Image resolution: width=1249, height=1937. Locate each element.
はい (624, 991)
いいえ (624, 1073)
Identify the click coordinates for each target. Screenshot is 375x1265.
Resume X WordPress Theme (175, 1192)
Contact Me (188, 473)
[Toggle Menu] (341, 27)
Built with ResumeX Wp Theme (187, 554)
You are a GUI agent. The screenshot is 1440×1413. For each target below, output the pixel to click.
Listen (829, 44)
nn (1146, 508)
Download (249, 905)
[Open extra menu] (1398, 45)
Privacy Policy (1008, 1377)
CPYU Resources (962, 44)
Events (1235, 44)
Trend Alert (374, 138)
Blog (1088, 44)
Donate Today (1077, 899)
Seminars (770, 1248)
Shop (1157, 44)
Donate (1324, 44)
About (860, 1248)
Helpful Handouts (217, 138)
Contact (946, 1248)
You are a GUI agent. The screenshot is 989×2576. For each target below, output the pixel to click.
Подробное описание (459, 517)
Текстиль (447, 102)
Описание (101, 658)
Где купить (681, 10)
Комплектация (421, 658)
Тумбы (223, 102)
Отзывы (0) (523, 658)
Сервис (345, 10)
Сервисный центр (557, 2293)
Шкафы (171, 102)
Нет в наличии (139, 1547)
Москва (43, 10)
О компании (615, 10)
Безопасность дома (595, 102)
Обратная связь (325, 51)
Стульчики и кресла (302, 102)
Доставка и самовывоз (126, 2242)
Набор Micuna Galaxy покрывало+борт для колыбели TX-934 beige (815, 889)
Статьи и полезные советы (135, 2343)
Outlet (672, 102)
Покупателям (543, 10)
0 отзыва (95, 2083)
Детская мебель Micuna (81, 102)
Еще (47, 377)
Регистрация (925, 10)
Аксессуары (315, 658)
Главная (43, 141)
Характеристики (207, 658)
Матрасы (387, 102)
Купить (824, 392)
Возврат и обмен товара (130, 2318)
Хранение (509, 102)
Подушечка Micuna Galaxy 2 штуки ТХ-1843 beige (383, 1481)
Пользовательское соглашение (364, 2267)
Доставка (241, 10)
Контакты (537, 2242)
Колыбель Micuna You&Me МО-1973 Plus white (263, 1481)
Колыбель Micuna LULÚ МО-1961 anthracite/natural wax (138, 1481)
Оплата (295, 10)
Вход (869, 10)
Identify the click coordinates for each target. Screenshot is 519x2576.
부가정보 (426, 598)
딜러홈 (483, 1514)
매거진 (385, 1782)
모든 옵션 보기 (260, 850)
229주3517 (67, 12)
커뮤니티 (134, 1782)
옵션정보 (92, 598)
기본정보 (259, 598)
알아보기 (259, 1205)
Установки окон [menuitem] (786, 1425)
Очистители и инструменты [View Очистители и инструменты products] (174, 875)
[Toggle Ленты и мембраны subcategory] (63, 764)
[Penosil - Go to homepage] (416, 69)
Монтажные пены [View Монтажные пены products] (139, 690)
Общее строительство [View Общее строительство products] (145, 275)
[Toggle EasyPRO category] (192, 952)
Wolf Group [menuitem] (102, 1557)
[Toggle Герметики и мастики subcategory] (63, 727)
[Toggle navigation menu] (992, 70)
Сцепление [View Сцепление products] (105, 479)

● **Prompt**
Turn every line of the records above into a numbered list, omitting any blank lines.

● **Completed task**
1. Image resolution: width=1249, height=1937. Locate each element.
2. はい (624, 991)
3. いいえ (624, 1073)
4. Identify the click coordinates for each target. Screenshot is 375x1265.
5. Resume X WordPress Theme (175, 1192)
6. Contact Me (188, 473)
7. [Toggle Menu] (341, 27)
8. Built with ResumeX Wp Theme (187, 554)
9. You are a GUI agent. The screenshot is 1440×1413. For each target below, output the pixel to click.
10. Listen (829, 44)
11. nn (1146, 508)
12. Download (249, 905)
13. [Open extra menu] (1398, 45)
14. Privacy Policy (1008, 1377)
15. CPYU Resources (962, 44)
16. Events (1235, 44)
17. Trend Alert (374, 138)
18. Blog (1088, 44)
19. Donate Today (1077, 899)
20. Seminars (770, 1248)
21. Shop (1157, 44)
22. Donate (1324, 44)
23. About (860, 1248)
24. Helpful Handouts (217, 138)
25. Contact (946, 1248)
26. You are a GUI agent. The screenshot is 989×2576. For each target below, output the pixel to click.
27. Подробное описание (459, 517)
28. Текстиль (447, 102)
29. Описание (101, 658)
30. Где купить (681, 10)
31. Комплектация (421, 658)
32. Тумбы (223, 102)
33. Отзывы (0) (523, 658)
34. Сервис (345, 10)
35. Сервисный центр (557, 2293)
36. Шкафы (171, 102)
37. Нет в наличии (139, 1547)
38. Москва (43, 10)
39. О компании (615, 10)
40. Безопасность дома (595, 102)
41. Обратная связь (325, 51)
42. Стульчики и кресла (302, 102)
43. Доставка и самовывоз (126, 2242)
44. Набор Micuna Galaxy покрывало+борт для колыбели TX-934 beige (815, 889)
45. Статьи и полезные советы (135, 2343)
46. Outlet (672, 102)
47. Покупателям (543, 10)
48. 0 отзыва (95, 2083)
49. Детская мебель Micuna (81, 102)
50. Еще (47, 377)
51. Регистрация (925, 10)
52. Аксессуары (315, 658)
53. Главная (43, 141)
54. Характеристики (207, 658)
55. Матрасы (387, 102)
56. Купить (824, 392)
57. Возврат и обмен товара (130, 2318)
58. Хранение (509, 102)
59. Подушечка Micuna Galaxy 2 штуки ТХ-1843 beige (383, 1481)
60. Пользовательское соглашение (364, 2267)
61. Доставка (241, 10)
62. Контакты (537, 2242)
63. Колыбель Micuna You&Me МО-1973 Plus white (263, 1481)
64. Колыбель Micuna LULÚ МО-1961 anthracite/natural wax (138, 1481)
65. Оплата (295, 10)
66. Вход (869, 10)
67. Identify the click coordinates for each target. Screenshot is 519x2576.
68. 부가정보 (426, 598)
69. 딜러홈 (483, 1514)
70. 매거진 (385, 1782)
71. 모든 옵션 보기 (260, 850)
72. 229주3517 (67, 12)
73. 커뮤니티 (134, 1782)
74. 옵션정보 (92, 598)
75. 기본정보 (259, 598)
76. 알아보기 (259, 1205)
77. Установки окон [menuitem] (786, 1425)
78. Очистители и инструменты [View Очистители и инструменты products] (174, 875)
79. [Toggle Ленты и мембраны subcategory] (63, 764)
80. [Penosil - Go to homepage] (416, 69)
81. Монтажные пены [View Монтажные пены products] (139, 690)
82. Общее строительство [View Общее строительство products] (145, 275)
83. [Toggle EasyPRO category] (192, 952)
84. Wolf Group [menuitem] (102, 1557)
85. [Toggle Герметики и мастики subcategory] (63, 727)
86. [Toggle navigation menu] (992, 70)
87. Сцепление [View Сцепление products] (105, 479)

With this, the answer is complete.